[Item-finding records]
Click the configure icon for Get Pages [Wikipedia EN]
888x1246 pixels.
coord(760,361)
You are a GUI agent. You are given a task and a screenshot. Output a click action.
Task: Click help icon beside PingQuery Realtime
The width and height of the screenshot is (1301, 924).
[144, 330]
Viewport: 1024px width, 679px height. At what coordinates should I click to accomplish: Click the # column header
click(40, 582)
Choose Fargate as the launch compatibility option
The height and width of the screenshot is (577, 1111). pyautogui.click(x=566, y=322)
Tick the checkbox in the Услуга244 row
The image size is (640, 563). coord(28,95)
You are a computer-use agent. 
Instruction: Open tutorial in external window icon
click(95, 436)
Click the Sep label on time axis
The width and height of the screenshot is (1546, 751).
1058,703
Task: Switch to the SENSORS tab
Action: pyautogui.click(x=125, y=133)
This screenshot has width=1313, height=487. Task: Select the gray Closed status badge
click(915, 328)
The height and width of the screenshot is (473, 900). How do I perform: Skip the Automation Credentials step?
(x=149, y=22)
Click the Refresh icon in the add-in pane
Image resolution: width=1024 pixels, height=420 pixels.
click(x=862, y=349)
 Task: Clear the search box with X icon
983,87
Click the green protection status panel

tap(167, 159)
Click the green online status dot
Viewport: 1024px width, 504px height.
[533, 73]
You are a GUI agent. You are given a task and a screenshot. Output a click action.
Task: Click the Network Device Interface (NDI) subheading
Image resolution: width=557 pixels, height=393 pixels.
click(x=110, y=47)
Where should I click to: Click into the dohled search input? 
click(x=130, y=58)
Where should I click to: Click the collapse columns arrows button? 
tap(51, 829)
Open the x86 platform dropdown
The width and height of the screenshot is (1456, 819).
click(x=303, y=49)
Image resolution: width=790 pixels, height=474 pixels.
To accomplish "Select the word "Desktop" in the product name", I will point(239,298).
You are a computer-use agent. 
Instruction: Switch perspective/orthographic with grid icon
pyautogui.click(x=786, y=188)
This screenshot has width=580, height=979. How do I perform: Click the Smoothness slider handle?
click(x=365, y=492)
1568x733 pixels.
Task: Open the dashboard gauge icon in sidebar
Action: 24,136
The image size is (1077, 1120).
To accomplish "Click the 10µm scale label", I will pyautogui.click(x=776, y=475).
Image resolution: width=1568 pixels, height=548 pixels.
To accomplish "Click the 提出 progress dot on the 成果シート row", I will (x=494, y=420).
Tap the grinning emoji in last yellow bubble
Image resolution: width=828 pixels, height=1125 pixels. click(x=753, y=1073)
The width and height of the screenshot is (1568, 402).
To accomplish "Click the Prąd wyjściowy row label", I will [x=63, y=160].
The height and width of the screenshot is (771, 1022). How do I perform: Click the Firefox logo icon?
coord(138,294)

§ Instructions for the task: Rewrite all the lines above, swapping "GUI agent" for "interface assistant" wherever it appears and leaving everything else unchanged.

§ Result of this task:
Click the configure icon for Get Pages [Wikipedia EN]
888x1246 pixels.
coord(760,361)
You are a interface assistant. You are given a task and a screenshot. Output a click action.
Task: Click help icon beside PingQuery Realtime
The width and height of the screenshot is (1301, 924).
[144, 330]
Viewport: 1024px width, 679px height. At what coordinates should I click to accomplish: Click the # column header
click(40, 582)
Choose Fargate as the launch compatibility option
The height and width of the screenshot is (577, 1111). pyautogui.click(x=566, y=322)
Tick the checkbox in the Услуга244 row
The image size is (640, 563). coord(28,95)
You are a computer-use agent. 
Instruction: Open tutorial in external window icon
click(95, 436)
Click the Sep label on time axis
The width and height of the screenshot is (1546, 751).
1058,703
Task: Switch to the SENSORS tab
Action: pyautogui.click(x=125, y=133)
This screenshot has width=1313, height=487. Task: Select the gray Closed status badge
click(915, 328)
The height and width of the screenshot is (473, 900). How do I perform: Skip the Automation Credentials step?
(x=149, y=22)
Click the Refresh icon in the add-in pane
Image resolution: width=1024 pixels, height=420 pixels.
click(x=862, y=349)
 Task: Clear the search box with X icon
983,87
Click the green protection status panel

tap(167, 159)
Click the green online status dot
Viewport: 1024px width, 504px height.
[533, 73]
You are a interface assistant. You are given a task and a screenshot. Output a click action.
Task: Click the Network Device Interface (NDI) subheading
Image resolution: width=557 pixels, height=393 pixels.
click(x=110, y=47)
Where should I click to: Click into the dohled search input? 
click(x=130, y=58)
Where should I click to: Click the collapse columns arrows button? 
tap(51, 829)
Open the x86 platform dropdown
The width and height of the screenshot is (1456, 819).
click(x=303, y=49)
Image resolution: width=790 pixels, height=474 pixels.
To accomplish "Select the word "Desktop" in the product name", I will point(239,298).
You are a computer-use agent. 
Instruction: Switch perspective/orthographic with grid icon
pyautogui.click(x=786, y=188)
This screenshot has width=580, height=979. How do I perform: Click the Smoothness slider handle?
click(x=365, y=492)
1568x733 pixels.
Task: Open the dashboard gauge icon in sidebar
Action: 24,136
The image size is (1077, 1120).
To accomplish "Click the 10µm scale label", I will pyautogui.click(x=776, y=475).
Image resolution: width=1568 pixels, height=548 pixels.
To accomplish "Click the 提出 progress dot on the 成果シート row", I will (x=494, y=420).
Tap the grinning emoji in last yellow bubble
Image resolution: width=828 pixels, height=1125 pixels. click(x=753, y=1073)
The width and height of the screenshot is (1568, 402).
To accomplish "Click the Prąd wyjściowy row label", I will [x=63, y=160].
The height and width of the screenshot is (771, 1022). How do I perform: Click the Firefox logo icon?
coord(138,294)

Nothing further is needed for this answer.